FIFTH SUNDAY - EASTER C


EASTER IS A CHALLENGE TO EXPLORE LOVE


Mention the word “love" and you are transported into the realm of the romantic. How can we resist such an impulse when we rely on the media to teach us about love?  And the media satisfies us with titillating, steamy and shocking love affairs.

Remember Maya, the maid and Sir Chief, her boss, who are now drawn emotionally closer, in the drama series “Be Careful with my Heart?”  How can we forget the recent box office hit movie “It Takes a Man and a Woman” with John Lloyd Cruz and Sarah Geronimo inspiring a whole nation to swoon in love?

Today Jesus’ words reverberate throughout the world’s pulpits. These words were spoken on the night before his arrest, torture and death. It was his last will, the mandate he wanted to bestow on his band of disciples. “I give you a new commandment: love one another. As I have loved you, so you also should love one another.”

Jesus certainly had deep respect for committed and married love. But romantic love is not the only kind of love God desires us to discover and live.

There is friendly love.  An overemphasis on romance and sex has overlooked a jewel in human and Christian relationship – friendship.  We are called to make friends and to grow with them in virtue.  Friendship reflects the love of the Trinity in its generosity, cordiality and self-giving. Do we still nurture friendships?

There is charitable love.  As Christians we are not to love only our family and friends. The poor and the needy around us demand our attention and compassion too.  When was the last time you were moved to help the poor, assist the confused or listen to a victim? Or are we just afraid of sharing what we have with those in most need of assistance and presence?

There is tough love. Today many parents are afraid to correct their children.  People who know the truth are afraid to speak it for fear of hurting feelings. We are comfortable with tolerating other people’s mistakes and wrongs. We fail to realize that sometimes, if you love another, we must be strong also on our principles so that they will learn to live in discipline and righteousness.

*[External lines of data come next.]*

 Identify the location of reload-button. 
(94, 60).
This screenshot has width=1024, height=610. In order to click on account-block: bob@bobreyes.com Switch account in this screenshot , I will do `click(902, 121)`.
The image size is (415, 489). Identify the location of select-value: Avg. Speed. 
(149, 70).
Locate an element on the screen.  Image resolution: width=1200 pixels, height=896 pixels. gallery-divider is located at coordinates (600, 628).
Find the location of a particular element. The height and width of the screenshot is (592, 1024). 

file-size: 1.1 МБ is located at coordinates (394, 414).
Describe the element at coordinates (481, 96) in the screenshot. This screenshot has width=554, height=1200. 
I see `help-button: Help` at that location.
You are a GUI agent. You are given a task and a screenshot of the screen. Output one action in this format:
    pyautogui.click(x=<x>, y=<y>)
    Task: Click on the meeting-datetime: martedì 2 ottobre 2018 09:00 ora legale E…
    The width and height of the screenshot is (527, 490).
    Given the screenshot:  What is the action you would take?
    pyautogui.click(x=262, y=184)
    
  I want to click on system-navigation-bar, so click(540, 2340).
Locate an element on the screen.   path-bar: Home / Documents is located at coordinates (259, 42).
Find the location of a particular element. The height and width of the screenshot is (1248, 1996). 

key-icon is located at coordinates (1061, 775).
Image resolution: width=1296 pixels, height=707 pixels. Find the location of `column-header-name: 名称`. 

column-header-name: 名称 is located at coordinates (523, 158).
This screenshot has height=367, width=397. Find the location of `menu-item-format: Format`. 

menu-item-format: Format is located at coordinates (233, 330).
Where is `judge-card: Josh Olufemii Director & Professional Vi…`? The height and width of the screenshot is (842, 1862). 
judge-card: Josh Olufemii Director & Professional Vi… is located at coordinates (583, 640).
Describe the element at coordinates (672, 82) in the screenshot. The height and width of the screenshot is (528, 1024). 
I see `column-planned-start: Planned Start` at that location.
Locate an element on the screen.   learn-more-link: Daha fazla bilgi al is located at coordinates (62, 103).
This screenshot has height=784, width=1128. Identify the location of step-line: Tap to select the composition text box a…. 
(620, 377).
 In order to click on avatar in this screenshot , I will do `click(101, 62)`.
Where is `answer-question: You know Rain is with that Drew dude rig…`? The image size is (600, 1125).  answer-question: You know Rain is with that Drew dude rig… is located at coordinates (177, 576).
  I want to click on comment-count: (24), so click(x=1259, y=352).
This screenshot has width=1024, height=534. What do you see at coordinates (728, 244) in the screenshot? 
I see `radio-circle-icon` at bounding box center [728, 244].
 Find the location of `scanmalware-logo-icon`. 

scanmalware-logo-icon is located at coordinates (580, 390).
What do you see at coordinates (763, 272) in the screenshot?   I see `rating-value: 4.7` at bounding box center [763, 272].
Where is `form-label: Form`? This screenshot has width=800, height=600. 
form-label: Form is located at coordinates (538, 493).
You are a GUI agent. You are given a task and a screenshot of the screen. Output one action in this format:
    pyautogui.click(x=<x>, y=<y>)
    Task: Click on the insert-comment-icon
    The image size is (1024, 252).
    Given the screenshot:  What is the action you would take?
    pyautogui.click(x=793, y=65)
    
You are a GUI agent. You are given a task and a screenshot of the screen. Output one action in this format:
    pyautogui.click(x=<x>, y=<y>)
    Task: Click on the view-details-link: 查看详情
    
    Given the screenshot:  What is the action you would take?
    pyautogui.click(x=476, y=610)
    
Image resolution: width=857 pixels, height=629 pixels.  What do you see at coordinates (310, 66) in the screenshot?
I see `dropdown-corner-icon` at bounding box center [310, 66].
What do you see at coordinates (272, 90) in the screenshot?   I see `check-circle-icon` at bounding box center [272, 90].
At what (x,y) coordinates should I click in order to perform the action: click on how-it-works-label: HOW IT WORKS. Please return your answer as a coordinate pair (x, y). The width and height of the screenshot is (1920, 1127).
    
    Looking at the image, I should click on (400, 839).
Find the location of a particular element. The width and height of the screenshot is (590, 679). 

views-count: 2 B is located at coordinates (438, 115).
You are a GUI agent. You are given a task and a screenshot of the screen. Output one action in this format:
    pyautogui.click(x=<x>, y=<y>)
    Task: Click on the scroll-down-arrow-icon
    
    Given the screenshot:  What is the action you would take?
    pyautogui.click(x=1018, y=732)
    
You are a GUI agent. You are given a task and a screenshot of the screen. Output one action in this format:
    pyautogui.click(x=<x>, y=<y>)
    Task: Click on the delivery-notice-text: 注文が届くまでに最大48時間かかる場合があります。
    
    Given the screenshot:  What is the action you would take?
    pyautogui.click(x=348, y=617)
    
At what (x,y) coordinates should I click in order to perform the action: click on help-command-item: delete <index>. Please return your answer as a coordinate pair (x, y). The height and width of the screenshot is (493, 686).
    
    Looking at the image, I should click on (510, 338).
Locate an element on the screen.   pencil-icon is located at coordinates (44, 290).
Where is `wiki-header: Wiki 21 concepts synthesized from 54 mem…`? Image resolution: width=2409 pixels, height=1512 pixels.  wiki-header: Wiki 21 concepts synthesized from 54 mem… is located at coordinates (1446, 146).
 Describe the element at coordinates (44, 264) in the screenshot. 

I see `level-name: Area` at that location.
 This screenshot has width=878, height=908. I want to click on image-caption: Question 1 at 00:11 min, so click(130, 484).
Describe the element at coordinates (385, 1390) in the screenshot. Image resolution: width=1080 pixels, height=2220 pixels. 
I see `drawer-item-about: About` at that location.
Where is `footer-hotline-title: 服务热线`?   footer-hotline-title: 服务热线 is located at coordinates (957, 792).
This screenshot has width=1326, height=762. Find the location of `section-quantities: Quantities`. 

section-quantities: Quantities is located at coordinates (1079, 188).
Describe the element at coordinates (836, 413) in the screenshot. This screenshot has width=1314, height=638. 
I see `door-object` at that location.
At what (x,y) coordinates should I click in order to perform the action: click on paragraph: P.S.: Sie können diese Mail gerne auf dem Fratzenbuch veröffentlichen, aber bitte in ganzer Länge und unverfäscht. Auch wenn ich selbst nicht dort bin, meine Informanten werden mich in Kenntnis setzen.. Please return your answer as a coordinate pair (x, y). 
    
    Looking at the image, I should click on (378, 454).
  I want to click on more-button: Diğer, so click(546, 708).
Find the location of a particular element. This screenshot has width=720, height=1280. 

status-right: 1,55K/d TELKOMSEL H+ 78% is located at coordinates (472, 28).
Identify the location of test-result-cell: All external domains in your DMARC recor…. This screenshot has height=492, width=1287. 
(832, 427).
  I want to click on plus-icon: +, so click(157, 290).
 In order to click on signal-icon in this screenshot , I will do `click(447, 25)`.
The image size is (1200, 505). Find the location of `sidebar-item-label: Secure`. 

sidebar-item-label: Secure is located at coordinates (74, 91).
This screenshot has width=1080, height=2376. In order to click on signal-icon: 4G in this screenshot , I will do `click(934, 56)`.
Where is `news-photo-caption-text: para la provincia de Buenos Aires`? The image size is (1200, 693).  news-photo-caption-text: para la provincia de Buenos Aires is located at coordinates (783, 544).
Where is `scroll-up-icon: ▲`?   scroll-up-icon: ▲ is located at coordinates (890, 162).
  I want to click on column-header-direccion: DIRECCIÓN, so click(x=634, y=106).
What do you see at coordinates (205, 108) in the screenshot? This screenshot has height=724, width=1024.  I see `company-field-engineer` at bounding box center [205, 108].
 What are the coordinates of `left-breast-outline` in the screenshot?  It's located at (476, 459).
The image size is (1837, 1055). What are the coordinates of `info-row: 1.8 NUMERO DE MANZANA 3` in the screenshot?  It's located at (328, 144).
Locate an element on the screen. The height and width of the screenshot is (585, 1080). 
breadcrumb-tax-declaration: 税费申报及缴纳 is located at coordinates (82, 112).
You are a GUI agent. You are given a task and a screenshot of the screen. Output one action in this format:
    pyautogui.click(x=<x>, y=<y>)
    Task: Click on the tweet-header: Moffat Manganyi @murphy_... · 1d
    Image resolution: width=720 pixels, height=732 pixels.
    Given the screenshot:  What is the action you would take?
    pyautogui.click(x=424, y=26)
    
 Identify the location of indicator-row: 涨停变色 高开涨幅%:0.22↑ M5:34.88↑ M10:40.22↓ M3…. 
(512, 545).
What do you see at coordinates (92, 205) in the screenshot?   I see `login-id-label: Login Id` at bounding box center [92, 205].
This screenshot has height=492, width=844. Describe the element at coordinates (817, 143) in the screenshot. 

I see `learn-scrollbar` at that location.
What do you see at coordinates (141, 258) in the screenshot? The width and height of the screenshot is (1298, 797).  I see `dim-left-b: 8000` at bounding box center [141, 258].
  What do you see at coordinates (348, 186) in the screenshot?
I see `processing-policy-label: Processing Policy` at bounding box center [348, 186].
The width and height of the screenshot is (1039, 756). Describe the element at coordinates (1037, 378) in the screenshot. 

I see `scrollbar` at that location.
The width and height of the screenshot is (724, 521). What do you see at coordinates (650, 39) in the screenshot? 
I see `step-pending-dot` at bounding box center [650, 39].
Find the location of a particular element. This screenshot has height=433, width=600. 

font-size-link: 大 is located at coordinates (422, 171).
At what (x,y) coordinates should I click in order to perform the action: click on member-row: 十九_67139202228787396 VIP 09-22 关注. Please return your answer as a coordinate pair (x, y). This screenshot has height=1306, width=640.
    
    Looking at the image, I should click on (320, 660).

There is just love. Love means living in justice and fairness.  Are we willing to fight for the rights of others?  Do we only take the side of our family and friends and fail to consider the disadvantaged and victims in society?  Jesus certainly took the side of the marginalized and the outcast.  It is our mission too.

Jesus speaks of love today.  It is not easy to live this challenge  because it calls us to explore the many meanings of love outside of that to which we are most familiar. But this Easter time, let us walk the path of love that Jesus has shown us by His death and Resurrection.  Let us be involved in the lives of those who need our love the most.